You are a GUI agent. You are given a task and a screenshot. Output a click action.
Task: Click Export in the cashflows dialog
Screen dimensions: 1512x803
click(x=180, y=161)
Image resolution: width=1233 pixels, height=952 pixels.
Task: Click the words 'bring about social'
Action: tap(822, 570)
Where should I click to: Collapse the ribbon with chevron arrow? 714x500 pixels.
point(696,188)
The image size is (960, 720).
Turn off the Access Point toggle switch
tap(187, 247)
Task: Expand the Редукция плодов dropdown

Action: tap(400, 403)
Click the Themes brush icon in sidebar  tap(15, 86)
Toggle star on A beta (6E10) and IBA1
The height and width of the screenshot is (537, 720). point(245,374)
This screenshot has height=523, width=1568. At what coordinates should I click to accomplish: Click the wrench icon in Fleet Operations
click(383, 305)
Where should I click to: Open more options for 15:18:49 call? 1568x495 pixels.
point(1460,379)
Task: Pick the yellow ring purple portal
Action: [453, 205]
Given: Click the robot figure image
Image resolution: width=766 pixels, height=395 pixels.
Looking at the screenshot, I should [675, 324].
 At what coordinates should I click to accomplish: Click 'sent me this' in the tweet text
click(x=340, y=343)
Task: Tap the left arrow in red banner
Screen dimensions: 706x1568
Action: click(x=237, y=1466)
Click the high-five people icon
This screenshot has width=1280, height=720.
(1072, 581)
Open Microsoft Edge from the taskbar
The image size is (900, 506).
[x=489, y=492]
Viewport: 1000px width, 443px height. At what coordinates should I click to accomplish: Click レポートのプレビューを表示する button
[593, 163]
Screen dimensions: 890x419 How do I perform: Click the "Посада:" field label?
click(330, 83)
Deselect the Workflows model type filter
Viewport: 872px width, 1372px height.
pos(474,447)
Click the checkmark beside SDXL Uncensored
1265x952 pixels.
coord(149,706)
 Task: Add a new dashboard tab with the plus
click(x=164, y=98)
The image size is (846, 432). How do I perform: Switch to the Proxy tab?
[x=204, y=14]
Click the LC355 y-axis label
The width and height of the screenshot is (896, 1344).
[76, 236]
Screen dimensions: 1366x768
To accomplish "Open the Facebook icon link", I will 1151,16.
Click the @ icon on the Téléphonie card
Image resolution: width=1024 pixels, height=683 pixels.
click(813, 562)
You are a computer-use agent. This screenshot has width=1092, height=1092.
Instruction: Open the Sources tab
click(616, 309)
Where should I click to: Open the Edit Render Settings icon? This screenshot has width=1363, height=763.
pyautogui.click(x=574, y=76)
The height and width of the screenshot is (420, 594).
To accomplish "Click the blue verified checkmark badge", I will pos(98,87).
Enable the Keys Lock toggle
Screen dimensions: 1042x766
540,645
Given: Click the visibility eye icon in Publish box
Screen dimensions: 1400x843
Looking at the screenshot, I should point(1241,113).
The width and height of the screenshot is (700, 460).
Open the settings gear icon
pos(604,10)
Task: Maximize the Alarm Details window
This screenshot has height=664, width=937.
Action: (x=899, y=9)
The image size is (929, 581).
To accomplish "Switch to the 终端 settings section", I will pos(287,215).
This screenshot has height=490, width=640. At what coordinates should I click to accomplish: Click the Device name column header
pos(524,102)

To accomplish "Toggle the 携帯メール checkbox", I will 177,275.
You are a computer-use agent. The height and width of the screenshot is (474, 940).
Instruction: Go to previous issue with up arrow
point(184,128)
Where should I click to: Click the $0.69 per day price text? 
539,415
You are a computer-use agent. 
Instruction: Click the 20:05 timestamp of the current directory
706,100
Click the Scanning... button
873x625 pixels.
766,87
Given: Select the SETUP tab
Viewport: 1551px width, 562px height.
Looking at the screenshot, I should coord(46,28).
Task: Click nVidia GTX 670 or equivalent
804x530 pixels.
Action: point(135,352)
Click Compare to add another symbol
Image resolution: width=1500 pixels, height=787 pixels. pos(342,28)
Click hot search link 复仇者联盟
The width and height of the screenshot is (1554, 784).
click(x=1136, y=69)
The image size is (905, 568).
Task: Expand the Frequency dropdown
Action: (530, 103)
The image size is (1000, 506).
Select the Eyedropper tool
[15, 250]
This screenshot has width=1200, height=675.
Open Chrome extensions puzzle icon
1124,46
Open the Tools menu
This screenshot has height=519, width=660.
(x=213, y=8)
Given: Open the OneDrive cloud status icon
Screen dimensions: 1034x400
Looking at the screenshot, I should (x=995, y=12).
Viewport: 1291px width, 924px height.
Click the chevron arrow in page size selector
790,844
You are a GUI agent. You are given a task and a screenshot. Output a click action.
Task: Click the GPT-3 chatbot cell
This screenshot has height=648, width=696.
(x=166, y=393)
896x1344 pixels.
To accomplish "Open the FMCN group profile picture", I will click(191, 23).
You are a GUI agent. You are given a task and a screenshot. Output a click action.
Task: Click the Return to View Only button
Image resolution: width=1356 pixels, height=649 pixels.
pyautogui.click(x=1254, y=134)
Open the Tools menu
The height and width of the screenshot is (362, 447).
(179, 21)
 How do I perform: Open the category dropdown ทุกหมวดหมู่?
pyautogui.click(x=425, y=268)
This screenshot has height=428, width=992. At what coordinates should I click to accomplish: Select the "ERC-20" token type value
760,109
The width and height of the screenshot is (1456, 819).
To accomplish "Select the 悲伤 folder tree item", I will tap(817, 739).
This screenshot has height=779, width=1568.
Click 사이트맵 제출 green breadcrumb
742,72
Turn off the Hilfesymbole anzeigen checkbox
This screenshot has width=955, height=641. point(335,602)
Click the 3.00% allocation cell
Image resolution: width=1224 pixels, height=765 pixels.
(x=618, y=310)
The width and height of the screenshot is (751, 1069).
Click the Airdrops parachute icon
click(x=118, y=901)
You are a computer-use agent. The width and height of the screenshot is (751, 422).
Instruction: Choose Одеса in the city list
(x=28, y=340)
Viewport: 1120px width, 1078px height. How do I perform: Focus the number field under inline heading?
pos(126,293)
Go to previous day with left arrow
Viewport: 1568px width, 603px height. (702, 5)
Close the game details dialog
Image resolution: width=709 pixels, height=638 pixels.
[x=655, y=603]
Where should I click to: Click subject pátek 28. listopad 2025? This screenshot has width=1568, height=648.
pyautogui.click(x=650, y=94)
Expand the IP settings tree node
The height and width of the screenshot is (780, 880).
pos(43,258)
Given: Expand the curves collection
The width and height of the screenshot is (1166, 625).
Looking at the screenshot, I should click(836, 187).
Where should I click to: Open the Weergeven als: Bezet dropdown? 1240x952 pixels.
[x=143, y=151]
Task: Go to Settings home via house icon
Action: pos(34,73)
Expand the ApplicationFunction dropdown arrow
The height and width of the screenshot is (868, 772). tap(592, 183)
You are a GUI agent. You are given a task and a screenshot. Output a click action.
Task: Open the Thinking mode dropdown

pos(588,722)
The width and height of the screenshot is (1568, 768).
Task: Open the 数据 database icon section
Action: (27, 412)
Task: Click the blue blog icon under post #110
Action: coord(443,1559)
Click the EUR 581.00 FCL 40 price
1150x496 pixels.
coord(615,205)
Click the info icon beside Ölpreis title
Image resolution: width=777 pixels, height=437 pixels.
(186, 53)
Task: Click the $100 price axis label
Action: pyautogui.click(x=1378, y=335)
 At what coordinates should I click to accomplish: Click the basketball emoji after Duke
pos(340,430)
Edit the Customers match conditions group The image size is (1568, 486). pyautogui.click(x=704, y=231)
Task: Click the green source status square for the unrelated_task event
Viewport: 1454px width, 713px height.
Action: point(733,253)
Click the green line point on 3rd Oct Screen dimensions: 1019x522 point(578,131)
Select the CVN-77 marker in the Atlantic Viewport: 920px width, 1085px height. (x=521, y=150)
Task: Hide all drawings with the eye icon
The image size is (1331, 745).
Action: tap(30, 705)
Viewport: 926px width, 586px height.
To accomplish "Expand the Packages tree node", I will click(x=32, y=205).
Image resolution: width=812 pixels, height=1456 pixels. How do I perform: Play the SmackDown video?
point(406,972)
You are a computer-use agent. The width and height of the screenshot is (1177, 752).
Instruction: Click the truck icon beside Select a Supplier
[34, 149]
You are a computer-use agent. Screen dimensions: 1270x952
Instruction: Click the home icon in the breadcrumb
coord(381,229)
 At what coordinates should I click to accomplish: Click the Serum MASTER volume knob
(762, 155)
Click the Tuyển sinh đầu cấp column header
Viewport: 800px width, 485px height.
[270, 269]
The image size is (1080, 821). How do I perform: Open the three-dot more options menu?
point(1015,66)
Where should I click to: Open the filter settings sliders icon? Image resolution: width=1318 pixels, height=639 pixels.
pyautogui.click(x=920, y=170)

- What to work on: Using the entries above, repeat only the lines from the one containing "At what coordinates should I click to accomplish: Click 'sent" through the one containing "Screen dimensions: 1366x768", end lines included.

- Solution below:
 At what coordinates should I click to accomplish: Click 'sent me this' in the tweet text
click(x=340, y=343)
Task: Tap the left arrow in red banner
Screen dimensions: 706x1568
Action: click(x=237, y=1466)
Click the high-five people icon
This screenshot has width=1280, height=720.
(1072, 581)
Open Microsoft Edge from the taskbar
The image size is (900, 506).
[x=489, y=492]
Viewport: 1000px width, 443px height. At what coordinates should I click to accomplish: Click レポートのプレビューを表示する button
[593, 163]
Screen dimensions: 890x419 How do I perform: Click the "Посада:" field label?
click(330, 83)
Deselect the Workflows model type filter
Viewport: 872px width, 1372px height.
pos(474,447)
Click the checkmark beside SDXL Uncensored
1265x952 pixels.
coord(149,706)
 Task: Add a new dashboard tab with the plus
click(x=164, y=98)
The image size is (846, 432). How do I perform: Switch to the Proxy tab?
[x=204, y=14]
Click the LC355 y-axis label
The width and height of the screenshot is (896, 1344).
[76, 236]
Screen dimensions: 1366x768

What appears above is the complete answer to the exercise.